Precious Metals ETFs Have a Bright Prospect | ETF Trends

Precious metals exchange traded funds have regained their footing and may continue to shine as favorable fundamentals help support the hard assets.

For instance, on the recent webcast, Outlook 2016: Don’t Believe the Hype, James Butterfill, Executive Director and Head of Research & Investment Strategy at ETF Securities, argues that deflationary risks have been exaggerated and we are heading toward inflation.

“Aggregating core CPI, or inflation, highlights a trend of rising core CPI in both the developed and emerging world,” Butterfill said.

As hard assets, precious metals have provided investors with a safe store of value, helping preserve wealth in times of rising inflation. Looking ahead, Buterfill projects inflation to likely hover above 1%, with the Consumer Price Index rebounding this year.

Moreover, while China, a major commodities consumer, has weakened over the past year, the emerging market’s appetite for raw materials has not abated.
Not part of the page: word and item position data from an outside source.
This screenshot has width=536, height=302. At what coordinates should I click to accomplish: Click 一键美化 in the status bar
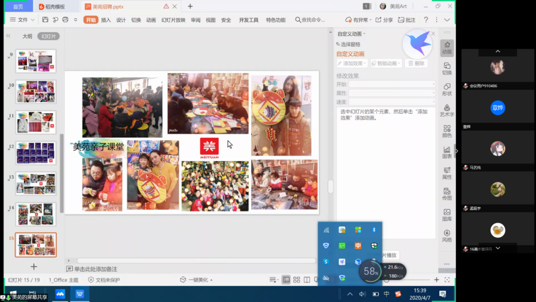tap(198, 280)

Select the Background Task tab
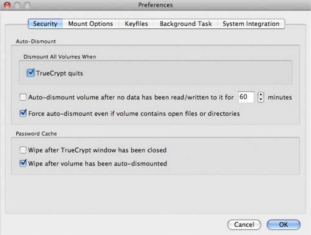(x=186, y=24)
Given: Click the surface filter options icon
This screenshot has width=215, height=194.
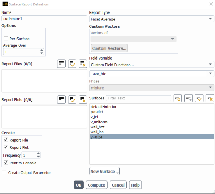Looking at the screenshot, I should [178, 98].
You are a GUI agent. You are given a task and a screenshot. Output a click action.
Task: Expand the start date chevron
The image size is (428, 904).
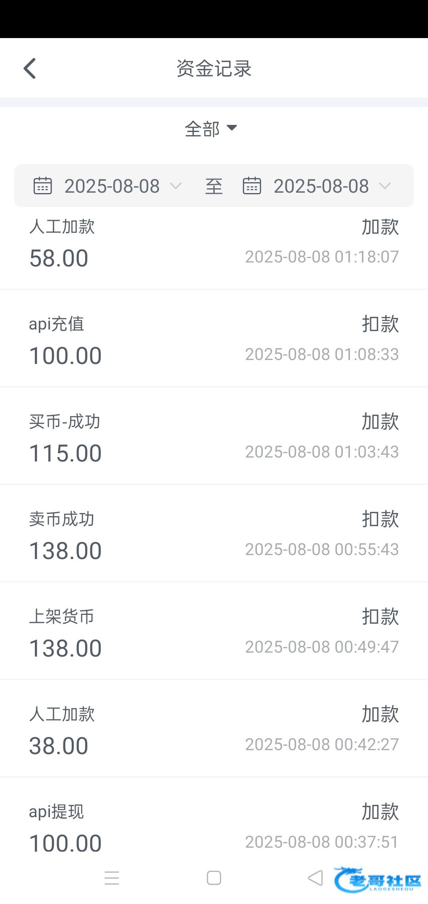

“Despite declining over the past year, China demand growth for the ‘big four’ metals – aluminum, copper, zinc and lead – remain strong at 8.5% year-over-year to Q3 2015,” Butterfill said. “It looks committed to its plenary reform packages, particularly if it aims to achieve 6.5% GDP growth through 2020.”

China has issued a 6.5% to 7% growth target for 2016, Bloomberg reported.

On the supply side, Butterfill argues that the extended low commodity price environment may force many producers to cut back on production. The curtailed mining activity will likely have a negative long-lasting effect on the supply side.

“Many commodities are now trading below their marginal cost of production,” Butterfill added, “suggesting it’s only a matter of time before we begin to see supply side destruction.”